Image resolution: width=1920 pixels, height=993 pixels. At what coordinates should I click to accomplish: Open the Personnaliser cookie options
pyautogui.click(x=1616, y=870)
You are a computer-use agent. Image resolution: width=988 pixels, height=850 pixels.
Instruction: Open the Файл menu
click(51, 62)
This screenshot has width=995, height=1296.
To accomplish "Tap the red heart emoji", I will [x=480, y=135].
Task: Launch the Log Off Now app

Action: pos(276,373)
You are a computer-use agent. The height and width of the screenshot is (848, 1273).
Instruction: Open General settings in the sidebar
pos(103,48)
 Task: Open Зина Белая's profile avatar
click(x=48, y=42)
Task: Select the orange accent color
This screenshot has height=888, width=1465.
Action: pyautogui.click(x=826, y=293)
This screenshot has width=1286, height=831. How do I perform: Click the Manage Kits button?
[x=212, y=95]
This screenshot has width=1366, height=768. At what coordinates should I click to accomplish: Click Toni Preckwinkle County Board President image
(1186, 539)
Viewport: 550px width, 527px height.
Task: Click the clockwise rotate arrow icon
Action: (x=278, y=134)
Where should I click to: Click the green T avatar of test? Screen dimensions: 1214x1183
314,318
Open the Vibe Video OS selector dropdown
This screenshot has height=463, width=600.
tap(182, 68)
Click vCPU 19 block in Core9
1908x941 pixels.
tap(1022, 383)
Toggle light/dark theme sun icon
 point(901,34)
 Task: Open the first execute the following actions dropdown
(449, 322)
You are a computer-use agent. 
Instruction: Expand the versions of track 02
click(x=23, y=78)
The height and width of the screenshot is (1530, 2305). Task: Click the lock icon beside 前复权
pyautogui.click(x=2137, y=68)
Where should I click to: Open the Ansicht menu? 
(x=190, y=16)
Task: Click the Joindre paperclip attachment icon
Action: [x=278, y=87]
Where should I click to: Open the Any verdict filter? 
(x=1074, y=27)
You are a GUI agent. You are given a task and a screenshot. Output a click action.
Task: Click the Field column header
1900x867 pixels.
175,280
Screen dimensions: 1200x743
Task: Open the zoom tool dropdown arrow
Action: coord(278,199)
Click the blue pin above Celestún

########################################

> [Tujuan Tugas]
Cetak kembali seluruh catatan di atas tanpa mengubah satu baris pun.

> [Penyelesaian Soal]
Image resolution: width=1920 pixels, height=993 pixels. At what coordinates should I click to accomplish: Open the Personnaliser cookie options
pyautogui.click(x=1616, y=870)
You are a computer-use agent. Image resolution: width=988 pixels, height=850 pixels.
Instruction: Open the Файл menu
click(51, 62)
This screenshot has width=995, height=1296.
To accomplish "Tap the red heart emoji", I will [x=480, y=135].
Task: Launch the Log Off Now app

Action: pos(276,373)
You are a computer-use agent. The height and width of the screenshot is (848, 1273).
Instruction: Open General settings in the sidebar
pos(103,48)
 Task: Open Зина Белая's profile avatar
click(x=48, y=42)
Task: Select the orange accent color
This screenshot has height=888, width=1465.
Action: pyautogui.click(x=826, y=293)
This screenshot has width=1286, height=831. How do I perform: Click the Manage Kits button?
[x=212, y=95]
This screenshot has width=1366, height=768. At what coordinates should I click to accomplish: Click Toni Preckwinkle County Board President image
(1186, 539)
Viewport: 550px width, 527px height.
Task: Click the clockwise rotate arrow icon
Action: (x=278, y=134)
Where should I click to: Click the green T avatar of test? Screen dimensions: 1214x1183
314,318
Open the Vibe Video OS selector dropdown
This screenshot has height=463, width=600.
tap(182, 68)
Click vCPU 19 block in Core9
1908x941 pixels.
tap(1022, 383)
Toggle light/dark theme sun icon
 point(901,34)
 Task: Open the first execute the following actions dropdown
(449, 322)
You are a computer-use agent. 
Instruction: Expand the versions of track 02
click(x=23, y=78)
The height and width of the screenshot is (1530, 2305). Task: Click the lock icon beside 前复权
pyautogui.click(x=2137, y=68)
Where should I click to: Open the Ansicht menu? 
(x=190, y=16)
Task: Click the Joindre paperclip attachment icon
Action: [x=278, y=87]
Where should I click to: Open the Any verdict filter? 
(x=1074, y=27)
You are a GUI agent. You are given a task and a screenshot. Output a click action.
Task: Click the Field column header
1900x867 pixels.
175,280
Screen dimensions: 1200x743
Task: Open the zoom tool dropdown arrow
Action: coord(278,199)
Click the blue pin above Celestún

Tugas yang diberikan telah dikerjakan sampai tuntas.